Using an Online Platform
The second way to start with content research is to use an online platform such as UserZoom or UserTesting. With these tools, you can use online platforms to interview current customers or potential customers. Be sure to ask a quantitative question and then follow up with a qualitative question.
Use the feedback to see what aligns with your company brand guidelines. This type of analysis, where you ask people what type of content they prefer, is called a preference test. You can also do a naming test to see which names are preferred. Some research questions are audience-specific. Other research questions you could be asking are for clarity/comprehension, actionability, completeness/gap analysis, hedonic/emotional response, and competitive analysis.
When thinking about DEI and analyzing your users, be sure to know the regions your tests are reaching. For example, UserTesting does not support certain countries. This is a limitation in your research you will need to identify at the beginning of research so that the information is taken knowing this limitation.
If you’re going to do content research, you’re going to need to be ready to make changes. Sometimes there are big changes, but it can make the company better. Presenting this information to a CEO or stakeholder team can seem daunting, but remind yourself–and them–that this is a thoughtful and methodical way to evaluate content. When presenting this to stakeholders, be sure to include company key performance indicators (KPIs) and loop in other UX, marketing, PR, and social media teams. Using the RACI (responsible, accountable, consulted, and informed) framework is a great way to keep the right folks looped in.

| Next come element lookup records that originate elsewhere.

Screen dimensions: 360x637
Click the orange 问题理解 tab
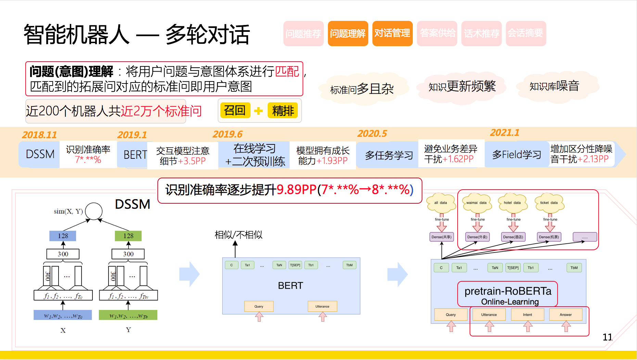point(348,34)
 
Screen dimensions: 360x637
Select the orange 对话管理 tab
point(392,34)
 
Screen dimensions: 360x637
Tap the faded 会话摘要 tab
point(526,34)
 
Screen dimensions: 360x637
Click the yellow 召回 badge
point(235,110)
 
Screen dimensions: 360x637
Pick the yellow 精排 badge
point(283,111)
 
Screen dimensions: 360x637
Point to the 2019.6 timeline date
point(228,134)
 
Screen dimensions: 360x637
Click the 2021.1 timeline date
point(505,133)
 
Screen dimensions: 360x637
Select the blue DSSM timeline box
point(40,154)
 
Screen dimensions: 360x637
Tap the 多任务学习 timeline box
point(389,155)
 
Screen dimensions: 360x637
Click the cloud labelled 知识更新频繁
point(462,86)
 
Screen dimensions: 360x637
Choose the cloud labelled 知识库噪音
point(554,86)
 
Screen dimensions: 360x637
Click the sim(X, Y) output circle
point(93,211)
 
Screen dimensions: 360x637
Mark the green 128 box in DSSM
point(128,236)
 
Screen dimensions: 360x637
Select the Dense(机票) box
point(549,237)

Finding time and keeping sane
Finding time to conduct this research might seem hard, but a suggestion Erica had was to divide and conquer with the team you have. Another way is creating a backlog of test ideas so that you always have something to be researching. If you have office hours, consider reallocating that time to content research and see if that helps you solve some of these content problems.

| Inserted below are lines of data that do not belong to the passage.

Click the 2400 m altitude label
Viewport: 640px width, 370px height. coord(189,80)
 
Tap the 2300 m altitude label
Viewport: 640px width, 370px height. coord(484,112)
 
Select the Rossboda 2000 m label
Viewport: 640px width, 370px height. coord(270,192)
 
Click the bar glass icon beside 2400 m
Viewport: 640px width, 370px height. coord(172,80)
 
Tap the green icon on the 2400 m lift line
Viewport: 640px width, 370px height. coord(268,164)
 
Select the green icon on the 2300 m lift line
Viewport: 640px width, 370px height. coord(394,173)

Perhaps one of our favorite takeaways from this talk is a piece of counsel Erica offered: Always be kind. Understand that when you are looking at content, someone else worked hard on that content and showing respect for that will smooth your way.
About Erica Jorgensen
Erica Jorgensen is a staff content designer at Chewy.com and the author of Strategic Content Design: Tools and Research Techniques for Better UX, published in April 2023 by Rosenfeld Media.